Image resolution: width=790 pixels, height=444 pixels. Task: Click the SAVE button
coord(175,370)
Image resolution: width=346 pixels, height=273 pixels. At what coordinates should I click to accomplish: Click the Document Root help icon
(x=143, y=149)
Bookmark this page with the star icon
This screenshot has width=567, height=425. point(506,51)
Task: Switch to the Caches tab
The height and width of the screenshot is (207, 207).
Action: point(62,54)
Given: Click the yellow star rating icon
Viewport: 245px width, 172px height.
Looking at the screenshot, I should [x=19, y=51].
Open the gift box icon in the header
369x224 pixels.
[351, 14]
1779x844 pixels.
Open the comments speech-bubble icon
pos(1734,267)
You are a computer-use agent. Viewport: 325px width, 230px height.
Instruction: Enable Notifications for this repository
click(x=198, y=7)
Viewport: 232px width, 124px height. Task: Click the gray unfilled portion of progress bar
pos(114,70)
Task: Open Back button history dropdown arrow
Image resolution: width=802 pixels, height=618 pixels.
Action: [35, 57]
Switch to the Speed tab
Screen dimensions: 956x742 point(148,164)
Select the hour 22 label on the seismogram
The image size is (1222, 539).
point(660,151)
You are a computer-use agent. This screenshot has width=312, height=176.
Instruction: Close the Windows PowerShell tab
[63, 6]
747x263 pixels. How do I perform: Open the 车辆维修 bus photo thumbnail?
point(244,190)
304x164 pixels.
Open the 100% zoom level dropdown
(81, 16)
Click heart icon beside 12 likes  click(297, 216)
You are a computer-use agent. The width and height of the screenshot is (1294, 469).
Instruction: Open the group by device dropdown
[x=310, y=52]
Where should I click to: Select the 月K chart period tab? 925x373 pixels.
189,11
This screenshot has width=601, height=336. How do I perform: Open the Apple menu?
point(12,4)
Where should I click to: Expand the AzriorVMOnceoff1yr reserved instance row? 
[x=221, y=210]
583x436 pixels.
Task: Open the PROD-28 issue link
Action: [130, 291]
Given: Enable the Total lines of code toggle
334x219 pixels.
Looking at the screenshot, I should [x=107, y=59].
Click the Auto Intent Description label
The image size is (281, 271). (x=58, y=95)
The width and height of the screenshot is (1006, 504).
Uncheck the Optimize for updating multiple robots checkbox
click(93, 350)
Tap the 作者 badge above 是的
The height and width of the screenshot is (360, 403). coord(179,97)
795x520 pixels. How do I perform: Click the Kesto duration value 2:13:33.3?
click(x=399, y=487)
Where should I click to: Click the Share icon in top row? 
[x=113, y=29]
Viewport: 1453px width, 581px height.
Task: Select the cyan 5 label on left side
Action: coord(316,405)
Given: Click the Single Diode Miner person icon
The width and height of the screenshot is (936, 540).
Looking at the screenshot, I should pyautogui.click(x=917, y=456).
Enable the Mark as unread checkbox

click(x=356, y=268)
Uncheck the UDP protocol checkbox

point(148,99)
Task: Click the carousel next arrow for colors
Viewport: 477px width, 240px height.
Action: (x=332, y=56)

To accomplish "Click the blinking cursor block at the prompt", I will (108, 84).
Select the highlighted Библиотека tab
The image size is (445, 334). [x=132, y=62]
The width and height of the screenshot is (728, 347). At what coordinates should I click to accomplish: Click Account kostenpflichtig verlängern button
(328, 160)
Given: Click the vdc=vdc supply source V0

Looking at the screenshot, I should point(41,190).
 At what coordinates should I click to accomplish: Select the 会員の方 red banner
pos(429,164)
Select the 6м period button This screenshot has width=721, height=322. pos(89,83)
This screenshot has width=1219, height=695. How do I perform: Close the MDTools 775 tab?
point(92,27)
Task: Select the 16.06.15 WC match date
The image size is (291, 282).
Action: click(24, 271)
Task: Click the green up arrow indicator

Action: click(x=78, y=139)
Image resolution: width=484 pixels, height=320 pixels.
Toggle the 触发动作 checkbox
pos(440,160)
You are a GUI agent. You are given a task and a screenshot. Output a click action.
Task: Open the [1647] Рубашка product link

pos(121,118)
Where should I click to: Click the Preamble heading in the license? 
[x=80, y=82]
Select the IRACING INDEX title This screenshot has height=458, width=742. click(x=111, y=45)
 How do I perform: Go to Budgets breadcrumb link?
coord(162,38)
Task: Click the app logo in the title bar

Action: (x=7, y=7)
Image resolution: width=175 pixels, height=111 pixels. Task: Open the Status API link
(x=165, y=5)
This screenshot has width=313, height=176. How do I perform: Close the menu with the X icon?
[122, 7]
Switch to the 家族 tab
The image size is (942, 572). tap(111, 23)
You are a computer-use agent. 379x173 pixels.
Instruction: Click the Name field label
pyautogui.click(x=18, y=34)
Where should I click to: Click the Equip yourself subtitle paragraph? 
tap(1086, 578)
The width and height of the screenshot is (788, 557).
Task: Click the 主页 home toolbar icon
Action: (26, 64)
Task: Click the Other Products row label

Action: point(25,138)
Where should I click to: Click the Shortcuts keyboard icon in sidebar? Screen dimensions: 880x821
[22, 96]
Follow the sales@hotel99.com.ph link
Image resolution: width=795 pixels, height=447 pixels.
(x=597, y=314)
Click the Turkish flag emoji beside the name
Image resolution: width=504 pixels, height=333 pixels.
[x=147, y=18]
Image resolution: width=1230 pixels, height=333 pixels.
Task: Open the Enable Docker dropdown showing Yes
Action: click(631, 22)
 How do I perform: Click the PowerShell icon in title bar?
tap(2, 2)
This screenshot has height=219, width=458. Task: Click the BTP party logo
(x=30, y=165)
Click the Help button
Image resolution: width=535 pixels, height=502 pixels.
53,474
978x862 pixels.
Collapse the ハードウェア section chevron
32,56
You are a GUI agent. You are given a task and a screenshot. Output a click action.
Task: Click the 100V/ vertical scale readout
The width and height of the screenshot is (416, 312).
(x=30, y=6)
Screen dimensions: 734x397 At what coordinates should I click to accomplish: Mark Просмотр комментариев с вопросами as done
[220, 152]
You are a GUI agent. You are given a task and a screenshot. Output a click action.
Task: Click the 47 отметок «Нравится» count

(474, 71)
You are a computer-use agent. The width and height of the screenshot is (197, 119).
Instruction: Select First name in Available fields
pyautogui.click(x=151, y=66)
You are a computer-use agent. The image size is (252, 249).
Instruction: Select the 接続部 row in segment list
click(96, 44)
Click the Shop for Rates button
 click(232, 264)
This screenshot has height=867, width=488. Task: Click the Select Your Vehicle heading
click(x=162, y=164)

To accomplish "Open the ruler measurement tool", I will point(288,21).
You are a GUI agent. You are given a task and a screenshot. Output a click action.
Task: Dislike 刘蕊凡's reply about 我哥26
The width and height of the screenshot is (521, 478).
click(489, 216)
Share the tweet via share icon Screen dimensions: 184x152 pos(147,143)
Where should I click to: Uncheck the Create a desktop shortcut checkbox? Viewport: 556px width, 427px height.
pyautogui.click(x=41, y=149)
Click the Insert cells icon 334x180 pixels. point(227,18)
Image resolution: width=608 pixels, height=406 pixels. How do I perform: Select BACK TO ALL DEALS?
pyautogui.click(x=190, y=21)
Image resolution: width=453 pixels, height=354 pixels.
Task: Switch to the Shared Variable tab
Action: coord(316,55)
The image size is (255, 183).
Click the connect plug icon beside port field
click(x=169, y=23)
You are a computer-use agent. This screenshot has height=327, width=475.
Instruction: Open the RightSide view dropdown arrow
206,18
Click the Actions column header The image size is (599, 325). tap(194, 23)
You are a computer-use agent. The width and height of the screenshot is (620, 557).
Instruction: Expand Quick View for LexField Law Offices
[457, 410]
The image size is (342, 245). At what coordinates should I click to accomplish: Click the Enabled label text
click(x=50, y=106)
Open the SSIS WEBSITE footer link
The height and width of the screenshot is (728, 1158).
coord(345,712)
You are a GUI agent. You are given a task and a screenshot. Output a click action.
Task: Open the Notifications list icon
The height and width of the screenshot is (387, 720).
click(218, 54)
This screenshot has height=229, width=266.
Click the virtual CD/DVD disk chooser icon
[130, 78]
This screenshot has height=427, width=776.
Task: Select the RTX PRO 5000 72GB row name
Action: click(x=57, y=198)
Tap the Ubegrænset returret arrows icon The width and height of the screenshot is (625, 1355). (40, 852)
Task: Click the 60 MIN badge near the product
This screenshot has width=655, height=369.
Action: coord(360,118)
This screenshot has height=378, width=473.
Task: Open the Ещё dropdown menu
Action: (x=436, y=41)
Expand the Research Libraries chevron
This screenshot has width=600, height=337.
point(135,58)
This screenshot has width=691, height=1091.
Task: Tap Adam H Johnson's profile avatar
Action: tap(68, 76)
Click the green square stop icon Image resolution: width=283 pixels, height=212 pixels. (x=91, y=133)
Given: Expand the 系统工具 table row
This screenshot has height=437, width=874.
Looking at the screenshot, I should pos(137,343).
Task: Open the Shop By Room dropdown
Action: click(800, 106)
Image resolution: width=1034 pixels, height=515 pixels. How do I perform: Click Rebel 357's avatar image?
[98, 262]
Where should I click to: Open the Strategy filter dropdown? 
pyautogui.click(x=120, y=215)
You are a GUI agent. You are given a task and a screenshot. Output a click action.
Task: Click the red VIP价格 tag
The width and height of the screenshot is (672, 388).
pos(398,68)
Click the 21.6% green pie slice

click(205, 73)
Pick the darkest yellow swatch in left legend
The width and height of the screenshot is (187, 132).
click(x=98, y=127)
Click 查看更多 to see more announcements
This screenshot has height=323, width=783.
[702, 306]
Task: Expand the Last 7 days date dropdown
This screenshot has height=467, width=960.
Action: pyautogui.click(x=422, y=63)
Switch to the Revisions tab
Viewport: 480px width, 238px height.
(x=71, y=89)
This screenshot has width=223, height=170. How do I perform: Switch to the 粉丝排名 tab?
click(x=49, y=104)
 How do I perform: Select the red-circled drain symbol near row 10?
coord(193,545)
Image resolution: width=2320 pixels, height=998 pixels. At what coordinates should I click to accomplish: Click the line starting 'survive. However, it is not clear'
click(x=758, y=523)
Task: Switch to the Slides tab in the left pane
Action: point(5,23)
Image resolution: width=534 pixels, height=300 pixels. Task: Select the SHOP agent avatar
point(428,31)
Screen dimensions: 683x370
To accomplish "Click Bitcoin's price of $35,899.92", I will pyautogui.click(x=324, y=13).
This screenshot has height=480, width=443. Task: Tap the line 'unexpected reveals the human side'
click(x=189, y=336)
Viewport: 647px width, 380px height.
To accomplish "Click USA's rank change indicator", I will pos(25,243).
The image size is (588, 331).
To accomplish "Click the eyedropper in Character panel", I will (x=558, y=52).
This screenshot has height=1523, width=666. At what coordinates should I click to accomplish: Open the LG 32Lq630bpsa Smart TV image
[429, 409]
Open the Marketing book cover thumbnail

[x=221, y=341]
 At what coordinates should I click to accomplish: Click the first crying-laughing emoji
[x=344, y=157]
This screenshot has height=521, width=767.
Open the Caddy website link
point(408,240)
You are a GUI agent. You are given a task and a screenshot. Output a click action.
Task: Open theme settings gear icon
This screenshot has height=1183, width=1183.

========

> BRIEF
Collect the lines of the data that carry the word "header".

> ANSWER BOX
Open the gift box icon in the header
Click the Actions column header The image size is (599, 325). tap(194, 23)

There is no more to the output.